Facebook, of course, recently tried unsuccessfully to acquire Twitter.

Unfortunately, Facebook's new design isn't going over too well with users. A poll on Facebook shows that only 5% of the respondents like the new design. That's not very good news given that over 700,000 people have already weighed in.

Of course this is not uncharted territory for Facebook. When it rolled out News Feeds, for instance, users by and large hated them. Today they're considered one of the site's best features. Eric Eldon at VentureBeat suggests that the new design is likely to go the way of News Feeds and points out that many of the complaints have to do with user confusion, not the new features themselves. He argues:

Certainly, the redesign needs to make things more clear to users. But that’s a matter of Facebook taking iterative steps with the new version — which it is. What Facebook shouldn’t do is listen to a relatively small number of irate users and stop trying to improve the product in favor of what already exists. After all, Facebook is trying to focus on getting people to do more status updates in order to compete with upstarts like Twitter; going backwards is more dangerous than going forwards.

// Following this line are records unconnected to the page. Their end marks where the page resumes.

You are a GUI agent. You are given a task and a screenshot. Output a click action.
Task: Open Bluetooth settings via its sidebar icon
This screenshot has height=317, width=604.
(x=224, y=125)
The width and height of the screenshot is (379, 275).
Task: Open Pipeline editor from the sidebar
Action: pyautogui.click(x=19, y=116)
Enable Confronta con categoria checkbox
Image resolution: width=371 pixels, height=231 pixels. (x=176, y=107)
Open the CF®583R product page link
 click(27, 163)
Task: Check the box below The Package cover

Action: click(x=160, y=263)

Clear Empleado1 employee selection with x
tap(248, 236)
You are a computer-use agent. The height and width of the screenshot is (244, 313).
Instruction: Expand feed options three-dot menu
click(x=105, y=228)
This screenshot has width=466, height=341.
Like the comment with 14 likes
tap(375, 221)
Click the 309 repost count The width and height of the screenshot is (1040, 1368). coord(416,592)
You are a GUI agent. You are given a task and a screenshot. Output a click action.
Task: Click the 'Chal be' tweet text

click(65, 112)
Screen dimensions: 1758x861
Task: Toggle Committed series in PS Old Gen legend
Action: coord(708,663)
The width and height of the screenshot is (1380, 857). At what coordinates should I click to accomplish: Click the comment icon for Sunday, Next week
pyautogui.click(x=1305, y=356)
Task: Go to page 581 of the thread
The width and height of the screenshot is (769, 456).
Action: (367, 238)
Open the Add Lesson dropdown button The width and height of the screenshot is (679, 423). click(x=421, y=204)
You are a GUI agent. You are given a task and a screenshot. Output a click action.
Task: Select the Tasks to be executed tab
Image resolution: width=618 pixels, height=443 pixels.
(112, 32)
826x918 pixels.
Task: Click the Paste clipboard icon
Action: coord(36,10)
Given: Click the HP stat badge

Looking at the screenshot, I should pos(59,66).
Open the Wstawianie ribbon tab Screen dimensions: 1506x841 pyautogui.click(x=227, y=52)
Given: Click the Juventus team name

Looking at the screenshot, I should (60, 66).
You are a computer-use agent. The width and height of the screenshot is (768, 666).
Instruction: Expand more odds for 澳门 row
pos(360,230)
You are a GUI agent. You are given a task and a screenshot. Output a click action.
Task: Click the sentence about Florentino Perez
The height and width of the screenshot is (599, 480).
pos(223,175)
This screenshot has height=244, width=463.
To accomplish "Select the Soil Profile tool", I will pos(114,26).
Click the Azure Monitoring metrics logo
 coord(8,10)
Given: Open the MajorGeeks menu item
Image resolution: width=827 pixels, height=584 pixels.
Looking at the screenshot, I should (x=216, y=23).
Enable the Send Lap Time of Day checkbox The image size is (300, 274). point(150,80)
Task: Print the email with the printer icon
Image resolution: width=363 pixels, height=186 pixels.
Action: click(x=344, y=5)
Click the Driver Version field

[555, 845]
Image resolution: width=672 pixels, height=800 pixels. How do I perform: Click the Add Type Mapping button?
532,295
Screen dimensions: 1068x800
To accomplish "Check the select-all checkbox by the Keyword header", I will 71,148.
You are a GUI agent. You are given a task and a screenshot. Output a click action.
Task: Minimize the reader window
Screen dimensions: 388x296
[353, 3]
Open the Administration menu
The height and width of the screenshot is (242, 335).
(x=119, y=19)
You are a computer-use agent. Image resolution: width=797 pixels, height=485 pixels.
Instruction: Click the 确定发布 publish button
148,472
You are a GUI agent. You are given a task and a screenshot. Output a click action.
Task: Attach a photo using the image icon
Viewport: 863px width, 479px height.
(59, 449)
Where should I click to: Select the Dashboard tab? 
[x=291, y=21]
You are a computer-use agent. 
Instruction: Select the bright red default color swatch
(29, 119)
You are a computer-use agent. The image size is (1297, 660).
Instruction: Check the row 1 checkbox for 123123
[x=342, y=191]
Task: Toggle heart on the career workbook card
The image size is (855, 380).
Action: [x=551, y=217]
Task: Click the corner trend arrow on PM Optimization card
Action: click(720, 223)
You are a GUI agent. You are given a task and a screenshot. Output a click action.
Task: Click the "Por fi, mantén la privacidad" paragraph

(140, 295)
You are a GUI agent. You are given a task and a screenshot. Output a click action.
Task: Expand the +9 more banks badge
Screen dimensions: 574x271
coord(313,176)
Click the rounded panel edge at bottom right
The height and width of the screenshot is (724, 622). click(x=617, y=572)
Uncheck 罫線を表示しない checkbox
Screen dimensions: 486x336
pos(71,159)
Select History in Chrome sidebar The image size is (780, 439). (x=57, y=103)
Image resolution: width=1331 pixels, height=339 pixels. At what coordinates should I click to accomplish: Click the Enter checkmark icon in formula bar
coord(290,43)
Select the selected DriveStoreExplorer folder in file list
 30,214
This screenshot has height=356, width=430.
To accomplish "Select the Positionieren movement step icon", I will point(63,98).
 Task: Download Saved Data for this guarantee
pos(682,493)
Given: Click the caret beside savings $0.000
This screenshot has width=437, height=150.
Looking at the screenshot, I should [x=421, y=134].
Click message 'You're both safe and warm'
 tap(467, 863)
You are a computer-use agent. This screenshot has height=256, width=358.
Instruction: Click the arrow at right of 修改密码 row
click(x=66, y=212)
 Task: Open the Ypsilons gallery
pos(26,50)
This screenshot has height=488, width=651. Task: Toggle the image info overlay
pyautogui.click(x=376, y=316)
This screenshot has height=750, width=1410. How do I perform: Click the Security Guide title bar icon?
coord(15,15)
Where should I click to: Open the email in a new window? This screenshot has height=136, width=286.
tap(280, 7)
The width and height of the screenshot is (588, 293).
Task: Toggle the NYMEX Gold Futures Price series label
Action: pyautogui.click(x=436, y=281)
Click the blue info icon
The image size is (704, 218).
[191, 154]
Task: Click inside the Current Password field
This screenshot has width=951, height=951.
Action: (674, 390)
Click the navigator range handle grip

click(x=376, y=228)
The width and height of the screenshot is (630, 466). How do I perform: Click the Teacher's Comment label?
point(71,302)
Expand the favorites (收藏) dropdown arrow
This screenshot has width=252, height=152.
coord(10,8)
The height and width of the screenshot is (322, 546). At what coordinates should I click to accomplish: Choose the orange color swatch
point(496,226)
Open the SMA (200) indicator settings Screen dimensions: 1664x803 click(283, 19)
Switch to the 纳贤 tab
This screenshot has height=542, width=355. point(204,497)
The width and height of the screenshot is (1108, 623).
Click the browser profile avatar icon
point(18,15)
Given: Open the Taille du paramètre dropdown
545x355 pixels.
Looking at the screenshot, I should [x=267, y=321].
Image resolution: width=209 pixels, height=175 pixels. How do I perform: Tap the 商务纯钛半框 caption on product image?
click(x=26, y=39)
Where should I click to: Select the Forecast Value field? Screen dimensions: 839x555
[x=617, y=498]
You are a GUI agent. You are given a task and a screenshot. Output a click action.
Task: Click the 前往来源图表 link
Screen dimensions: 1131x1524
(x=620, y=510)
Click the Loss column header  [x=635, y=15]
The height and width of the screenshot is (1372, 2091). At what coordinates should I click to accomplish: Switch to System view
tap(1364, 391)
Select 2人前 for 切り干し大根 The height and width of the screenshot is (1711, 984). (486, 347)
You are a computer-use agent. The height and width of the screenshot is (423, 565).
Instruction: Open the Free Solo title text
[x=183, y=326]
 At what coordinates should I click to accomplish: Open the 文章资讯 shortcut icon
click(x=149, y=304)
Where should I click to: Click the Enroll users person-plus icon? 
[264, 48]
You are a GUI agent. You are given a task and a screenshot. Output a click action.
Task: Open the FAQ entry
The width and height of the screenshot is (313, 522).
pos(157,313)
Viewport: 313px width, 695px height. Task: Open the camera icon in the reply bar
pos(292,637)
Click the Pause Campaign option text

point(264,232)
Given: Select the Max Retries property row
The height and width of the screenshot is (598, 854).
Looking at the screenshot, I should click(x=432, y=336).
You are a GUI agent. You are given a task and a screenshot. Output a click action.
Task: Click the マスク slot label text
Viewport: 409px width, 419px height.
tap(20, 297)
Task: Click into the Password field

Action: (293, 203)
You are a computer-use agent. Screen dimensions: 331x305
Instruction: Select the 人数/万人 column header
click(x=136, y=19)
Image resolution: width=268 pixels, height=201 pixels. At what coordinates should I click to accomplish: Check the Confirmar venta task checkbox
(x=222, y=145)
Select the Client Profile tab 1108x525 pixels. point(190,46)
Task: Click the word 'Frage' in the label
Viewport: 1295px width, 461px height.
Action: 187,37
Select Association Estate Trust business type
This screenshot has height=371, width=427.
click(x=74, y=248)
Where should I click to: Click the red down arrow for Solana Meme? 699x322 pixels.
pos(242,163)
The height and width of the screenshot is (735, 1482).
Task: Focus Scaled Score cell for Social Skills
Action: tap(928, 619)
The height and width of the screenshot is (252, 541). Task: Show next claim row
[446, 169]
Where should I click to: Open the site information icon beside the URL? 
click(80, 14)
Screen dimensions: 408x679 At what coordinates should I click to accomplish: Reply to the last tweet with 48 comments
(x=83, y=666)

I think he might be right but I do think Facebook should be more careful about 'going forward'. Sometimes what a company considers progress is a step backwards for users. The risk for Facebook is that its leadership and product managers get too disconnected from their own users.

Perhaps Facebook users really do want the site to provide the kind of 'status updates' that Twitter has popularized and Facebook simply needs to do a better job of rolling out features and educating users on how to use them. But it's also possible that Zuckerberg and his team have confused their appreciation of Twitter with their own users' needs and desires and that users don't want Facebook to be a Twitter-like service.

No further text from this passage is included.